REQUIREMENTS:
Pull out every one of the following lines word for word, omitting the pictures.
>> start DATA SHOWN
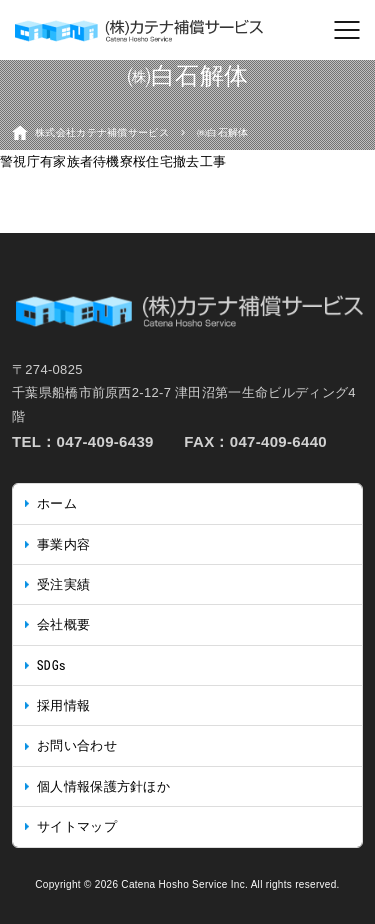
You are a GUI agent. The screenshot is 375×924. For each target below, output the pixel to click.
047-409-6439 (105, 441)
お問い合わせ (77, 745)
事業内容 (63, 544)
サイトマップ (77, 826)
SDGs (51, 665)
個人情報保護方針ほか (103, 786)
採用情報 (63, 705)
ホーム (57, 503)
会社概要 (63, 624)
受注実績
>> end DATA SHOWN
TASK SOLUTION:
You are a GUI agent. The screenshot is 375×924. For each target below, output the pixel to click.
047-409-6439 (105, 441)
お問い合わせ (77, 745)
事業内容 (63, 544)
サイトマップ (77, 826)
SDGs (51, 665)
個人情報保護方針ほか (103, 786)
採用情報 (63, 705)
ホーム (57, 503)
会社概要 (63, 624)
受注実績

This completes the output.